Set task 1:
Please rewrite the records from their first line through the line containing "click(x=945, y=569)", inclusive, as a Markdown table with the columns Row and Line, numbering each row and leaving out blank lines.

Provided passage:

# Too bad about The Wildside



## Zippy Doodah (Jul 10, 2011)

Today I received the bad news in my email. The Wildside, manufacter of heat transfers now owned by Stahls, is going out of business. Rather Stahls is shutting them down, from what I read in the email. I was around in the 70's and 80's when heat transfers were the big thing and Shirt Shops were more prevalent than coffee houses. It all imploded at the end of the 80's but was miraculously revived with the "slacker" generation shopping at thrift stores and priding themselves in wearing t-shirts with old dilapidated and distressed heat transfers. Then in the late 90's as people were looking for something unique to sell online, they turned to 20 year old stashes of heat transfers and lauding them as Vintage started a trend, again. Was anybody ever successful in applying one of those dried out Shawn Cassidy or David Hasselhoff transfers on a shirt? hahaha And The Wildside was there for the next 40 years innovating and creating some of the most Cool heat applied graphics around. Using new technology and some good 'ol plastisol ink, the heat transfer was re-born and introduced to an entire new generation of t-shirt wearers. Wow!! what a ride! And as things come around, so do they trend out of fashion. But, not entirely this time as the innovation of media to create custom on the spot t-shirts, is still alive and well. Honestly, I hope this isn't the last we hear of The Wildside.


----------



## PatWibble (Mar 7, 2014)

I remember the shirt shops of the 70's and 80's.


You would think that someone would have come up with a way to provide the range digitaly online, on a pay per use basis, for the DTG shops.


----------



## proworlded (Oct 3, 2006)

Being their largest customer, and only real distributor, for 40 +/- years has resulted in a major shock to us as well. We have been in communication and hope to have some resolution soon.


----------



## pippin decals (Aug 26, 2015)

proworlded said:


> Being their largest customer, and only real distributor, for 40 +/- years has resulted in a major shock to us as well. We have been in communication and hope to have some resolution soon. Stay tuned! BTW, we still have inventory on over 1000 of their designs.







I hope you are able to get their image library and continue . I loved the quality and color of the images. Even tho i did have a issue with one design that wasnt transferring a small section of the design which wasnt a real big deal to me but would raise concern to a customer. Hope to see a good outcome on this closure .


----------



## Zippy Doodah (Jul 10, 2011)

PatWibble said:


> I remember the shirt shops of the 70's and 80's.

Set task 2:
Reproduce the forum thread about The Wildside between "You would think" and "(Oct 3, 2006)", inclusive, changing "pay per use" to "subscription".

Entries shown:
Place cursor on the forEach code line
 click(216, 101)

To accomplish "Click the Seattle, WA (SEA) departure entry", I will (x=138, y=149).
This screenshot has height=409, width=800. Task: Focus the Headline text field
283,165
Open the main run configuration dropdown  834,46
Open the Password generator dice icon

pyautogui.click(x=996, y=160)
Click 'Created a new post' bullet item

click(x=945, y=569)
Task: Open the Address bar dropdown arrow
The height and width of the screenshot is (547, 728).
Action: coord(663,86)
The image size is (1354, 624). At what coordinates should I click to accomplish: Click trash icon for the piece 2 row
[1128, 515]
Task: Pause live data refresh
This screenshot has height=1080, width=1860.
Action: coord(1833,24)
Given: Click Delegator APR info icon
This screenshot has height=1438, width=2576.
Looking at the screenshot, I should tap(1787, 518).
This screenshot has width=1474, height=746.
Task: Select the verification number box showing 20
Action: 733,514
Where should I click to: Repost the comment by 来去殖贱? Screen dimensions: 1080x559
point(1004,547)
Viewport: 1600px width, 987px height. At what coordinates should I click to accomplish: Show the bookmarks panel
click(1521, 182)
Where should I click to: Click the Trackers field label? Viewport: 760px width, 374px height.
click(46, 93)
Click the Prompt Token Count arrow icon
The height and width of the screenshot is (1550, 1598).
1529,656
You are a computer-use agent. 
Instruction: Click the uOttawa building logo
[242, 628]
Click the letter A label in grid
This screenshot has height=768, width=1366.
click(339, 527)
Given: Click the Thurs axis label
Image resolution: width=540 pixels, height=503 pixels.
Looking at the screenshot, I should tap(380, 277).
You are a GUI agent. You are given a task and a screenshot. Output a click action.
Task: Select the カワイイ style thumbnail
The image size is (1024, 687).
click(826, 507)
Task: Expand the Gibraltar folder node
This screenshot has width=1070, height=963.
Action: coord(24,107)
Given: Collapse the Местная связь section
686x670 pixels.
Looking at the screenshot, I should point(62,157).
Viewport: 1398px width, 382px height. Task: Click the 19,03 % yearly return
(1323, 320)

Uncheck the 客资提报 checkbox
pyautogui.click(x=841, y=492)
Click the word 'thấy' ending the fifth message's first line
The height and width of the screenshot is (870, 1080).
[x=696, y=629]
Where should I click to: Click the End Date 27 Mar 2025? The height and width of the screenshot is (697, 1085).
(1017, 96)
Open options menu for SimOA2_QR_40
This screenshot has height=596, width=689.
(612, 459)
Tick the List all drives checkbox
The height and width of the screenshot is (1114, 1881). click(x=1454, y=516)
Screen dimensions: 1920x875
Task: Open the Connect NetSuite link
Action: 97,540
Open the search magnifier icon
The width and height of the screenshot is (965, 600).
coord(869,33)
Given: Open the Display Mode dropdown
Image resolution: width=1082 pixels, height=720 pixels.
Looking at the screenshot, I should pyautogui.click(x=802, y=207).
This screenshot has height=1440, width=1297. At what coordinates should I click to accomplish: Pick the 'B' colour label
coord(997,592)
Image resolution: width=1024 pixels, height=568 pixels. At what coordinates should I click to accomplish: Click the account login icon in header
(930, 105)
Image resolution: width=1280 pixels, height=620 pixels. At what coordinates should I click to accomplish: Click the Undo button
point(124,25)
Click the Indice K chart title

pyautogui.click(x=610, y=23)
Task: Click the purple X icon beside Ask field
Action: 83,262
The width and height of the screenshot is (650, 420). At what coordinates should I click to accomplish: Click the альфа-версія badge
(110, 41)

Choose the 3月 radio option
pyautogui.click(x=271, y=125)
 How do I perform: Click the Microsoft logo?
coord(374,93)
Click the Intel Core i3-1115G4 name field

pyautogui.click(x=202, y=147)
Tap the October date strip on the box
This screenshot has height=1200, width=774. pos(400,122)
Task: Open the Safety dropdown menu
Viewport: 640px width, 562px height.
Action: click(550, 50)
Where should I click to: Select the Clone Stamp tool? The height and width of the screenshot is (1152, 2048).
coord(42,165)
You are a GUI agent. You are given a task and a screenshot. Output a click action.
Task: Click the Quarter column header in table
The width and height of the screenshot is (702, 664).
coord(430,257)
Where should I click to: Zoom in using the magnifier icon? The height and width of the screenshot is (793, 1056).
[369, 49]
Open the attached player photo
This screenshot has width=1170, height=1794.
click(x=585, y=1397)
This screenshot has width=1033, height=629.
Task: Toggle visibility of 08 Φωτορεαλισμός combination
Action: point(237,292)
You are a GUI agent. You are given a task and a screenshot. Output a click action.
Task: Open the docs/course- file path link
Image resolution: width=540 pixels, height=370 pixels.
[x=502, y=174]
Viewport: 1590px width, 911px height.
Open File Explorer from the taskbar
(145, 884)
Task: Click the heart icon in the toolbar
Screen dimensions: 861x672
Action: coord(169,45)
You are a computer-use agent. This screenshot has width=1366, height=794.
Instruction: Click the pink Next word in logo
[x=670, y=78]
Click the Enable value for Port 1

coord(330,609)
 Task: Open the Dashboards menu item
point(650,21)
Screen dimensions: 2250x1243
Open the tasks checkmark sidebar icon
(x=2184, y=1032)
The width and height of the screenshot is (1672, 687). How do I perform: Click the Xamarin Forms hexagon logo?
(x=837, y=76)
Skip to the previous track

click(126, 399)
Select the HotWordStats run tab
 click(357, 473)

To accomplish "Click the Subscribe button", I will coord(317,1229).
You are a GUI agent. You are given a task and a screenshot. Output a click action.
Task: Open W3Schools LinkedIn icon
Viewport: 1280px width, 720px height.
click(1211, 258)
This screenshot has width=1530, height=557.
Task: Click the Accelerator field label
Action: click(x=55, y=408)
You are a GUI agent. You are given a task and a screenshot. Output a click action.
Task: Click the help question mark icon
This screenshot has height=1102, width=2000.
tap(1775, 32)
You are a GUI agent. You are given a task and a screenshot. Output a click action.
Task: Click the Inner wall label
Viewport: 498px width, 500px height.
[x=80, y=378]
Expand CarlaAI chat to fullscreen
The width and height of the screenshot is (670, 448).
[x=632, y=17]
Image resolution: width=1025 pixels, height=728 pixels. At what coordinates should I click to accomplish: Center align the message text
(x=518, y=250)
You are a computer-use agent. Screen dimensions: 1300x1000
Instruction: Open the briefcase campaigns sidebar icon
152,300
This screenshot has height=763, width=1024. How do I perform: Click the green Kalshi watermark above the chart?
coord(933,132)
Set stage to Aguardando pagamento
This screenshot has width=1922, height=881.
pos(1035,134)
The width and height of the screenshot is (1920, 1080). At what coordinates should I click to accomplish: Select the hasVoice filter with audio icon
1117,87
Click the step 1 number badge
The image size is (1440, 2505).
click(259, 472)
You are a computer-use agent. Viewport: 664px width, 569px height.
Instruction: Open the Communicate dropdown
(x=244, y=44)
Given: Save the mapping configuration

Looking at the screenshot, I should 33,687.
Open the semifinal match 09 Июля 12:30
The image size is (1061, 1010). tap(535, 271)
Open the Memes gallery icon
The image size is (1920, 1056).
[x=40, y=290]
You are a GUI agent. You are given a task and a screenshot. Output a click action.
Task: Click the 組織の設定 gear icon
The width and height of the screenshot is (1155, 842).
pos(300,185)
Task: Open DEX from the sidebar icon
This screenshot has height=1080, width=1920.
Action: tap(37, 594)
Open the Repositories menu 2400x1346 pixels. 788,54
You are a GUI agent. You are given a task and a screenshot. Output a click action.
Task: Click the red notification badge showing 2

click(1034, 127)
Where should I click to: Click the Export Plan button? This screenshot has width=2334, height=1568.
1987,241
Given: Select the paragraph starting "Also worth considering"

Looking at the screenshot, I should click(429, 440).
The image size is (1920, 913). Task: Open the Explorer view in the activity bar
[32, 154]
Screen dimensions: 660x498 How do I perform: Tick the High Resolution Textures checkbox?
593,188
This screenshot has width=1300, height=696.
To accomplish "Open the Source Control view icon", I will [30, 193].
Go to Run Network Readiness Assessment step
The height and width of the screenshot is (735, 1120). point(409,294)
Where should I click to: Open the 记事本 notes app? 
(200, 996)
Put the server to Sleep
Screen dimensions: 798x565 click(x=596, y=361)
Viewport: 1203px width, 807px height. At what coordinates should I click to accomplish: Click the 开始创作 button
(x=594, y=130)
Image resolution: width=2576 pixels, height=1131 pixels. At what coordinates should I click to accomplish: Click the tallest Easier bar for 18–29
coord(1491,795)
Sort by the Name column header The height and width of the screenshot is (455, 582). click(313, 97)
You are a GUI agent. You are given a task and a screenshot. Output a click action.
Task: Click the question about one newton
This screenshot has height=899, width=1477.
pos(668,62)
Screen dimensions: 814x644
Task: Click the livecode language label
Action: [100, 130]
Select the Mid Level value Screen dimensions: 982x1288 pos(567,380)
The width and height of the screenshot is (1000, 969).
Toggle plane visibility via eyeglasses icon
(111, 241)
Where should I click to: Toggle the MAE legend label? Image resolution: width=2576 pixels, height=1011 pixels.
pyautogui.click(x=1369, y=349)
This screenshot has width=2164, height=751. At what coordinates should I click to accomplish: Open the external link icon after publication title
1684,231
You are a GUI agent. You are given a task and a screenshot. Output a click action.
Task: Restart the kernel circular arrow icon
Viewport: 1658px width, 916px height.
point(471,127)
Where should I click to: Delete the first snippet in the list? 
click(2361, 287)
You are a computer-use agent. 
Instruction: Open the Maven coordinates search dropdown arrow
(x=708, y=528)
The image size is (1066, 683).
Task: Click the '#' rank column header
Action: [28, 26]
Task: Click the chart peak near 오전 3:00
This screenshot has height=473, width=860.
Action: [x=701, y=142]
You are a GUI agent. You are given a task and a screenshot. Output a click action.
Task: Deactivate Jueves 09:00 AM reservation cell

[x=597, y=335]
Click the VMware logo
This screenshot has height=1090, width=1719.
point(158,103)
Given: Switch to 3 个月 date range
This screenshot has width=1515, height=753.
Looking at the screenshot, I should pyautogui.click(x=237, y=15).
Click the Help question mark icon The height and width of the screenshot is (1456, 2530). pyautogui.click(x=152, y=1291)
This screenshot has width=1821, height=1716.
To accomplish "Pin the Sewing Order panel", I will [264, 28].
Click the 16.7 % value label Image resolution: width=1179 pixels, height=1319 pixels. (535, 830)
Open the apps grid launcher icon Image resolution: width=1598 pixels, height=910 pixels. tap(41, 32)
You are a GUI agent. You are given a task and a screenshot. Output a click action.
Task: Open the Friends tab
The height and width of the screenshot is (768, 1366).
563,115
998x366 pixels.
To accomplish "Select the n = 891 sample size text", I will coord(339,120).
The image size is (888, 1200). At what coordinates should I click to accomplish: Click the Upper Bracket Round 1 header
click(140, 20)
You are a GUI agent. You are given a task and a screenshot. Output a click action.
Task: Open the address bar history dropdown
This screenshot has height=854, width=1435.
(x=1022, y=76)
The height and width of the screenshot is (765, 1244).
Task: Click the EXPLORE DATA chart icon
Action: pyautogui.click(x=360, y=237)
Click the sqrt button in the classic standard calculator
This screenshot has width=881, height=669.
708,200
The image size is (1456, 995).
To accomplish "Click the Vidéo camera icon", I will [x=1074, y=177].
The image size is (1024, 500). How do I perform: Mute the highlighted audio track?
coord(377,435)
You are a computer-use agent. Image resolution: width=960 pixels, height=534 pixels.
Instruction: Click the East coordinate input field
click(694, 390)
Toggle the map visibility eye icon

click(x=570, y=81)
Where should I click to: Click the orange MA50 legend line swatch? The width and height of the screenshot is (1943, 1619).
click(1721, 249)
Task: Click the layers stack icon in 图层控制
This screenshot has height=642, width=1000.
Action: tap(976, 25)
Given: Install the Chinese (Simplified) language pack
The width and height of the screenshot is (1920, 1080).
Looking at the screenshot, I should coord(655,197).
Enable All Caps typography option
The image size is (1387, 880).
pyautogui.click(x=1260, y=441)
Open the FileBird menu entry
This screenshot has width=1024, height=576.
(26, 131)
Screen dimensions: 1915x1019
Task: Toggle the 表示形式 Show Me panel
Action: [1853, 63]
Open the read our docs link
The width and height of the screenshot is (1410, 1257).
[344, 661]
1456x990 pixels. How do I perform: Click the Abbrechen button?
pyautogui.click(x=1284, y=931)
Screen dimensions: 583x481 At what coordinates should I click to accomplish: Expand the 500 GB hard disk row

Final answer 1:
| Row | Line |
|---|---|
| 1 | Place cursor on the forEach code line |
| 2 |  click(216, 101) |
| 3 | To accomplish "Click the Seattle, WA (SEA) departure entry", I will (x=138, y=149). |
| 4 | This screenshot has height=409, width=800. Task: Focus the Headline text field |
| 5 | 283,165 |
| 6 | Open the main run configuration dropdown  834,46 |
| 7 | Open the Password generator dice icon |
| 8 | pyautogui.click(x=996, y=160) |
| 9 | Click 'Created a new post' bullet item |
| 10 | click(x=945, y=569) |

Final answer 2:
You would think that someone would have come up with a way to provide the range digitaly online, on a subscription basis, for the DTG shops.


----------



## proworlded (Oct 3, 2006)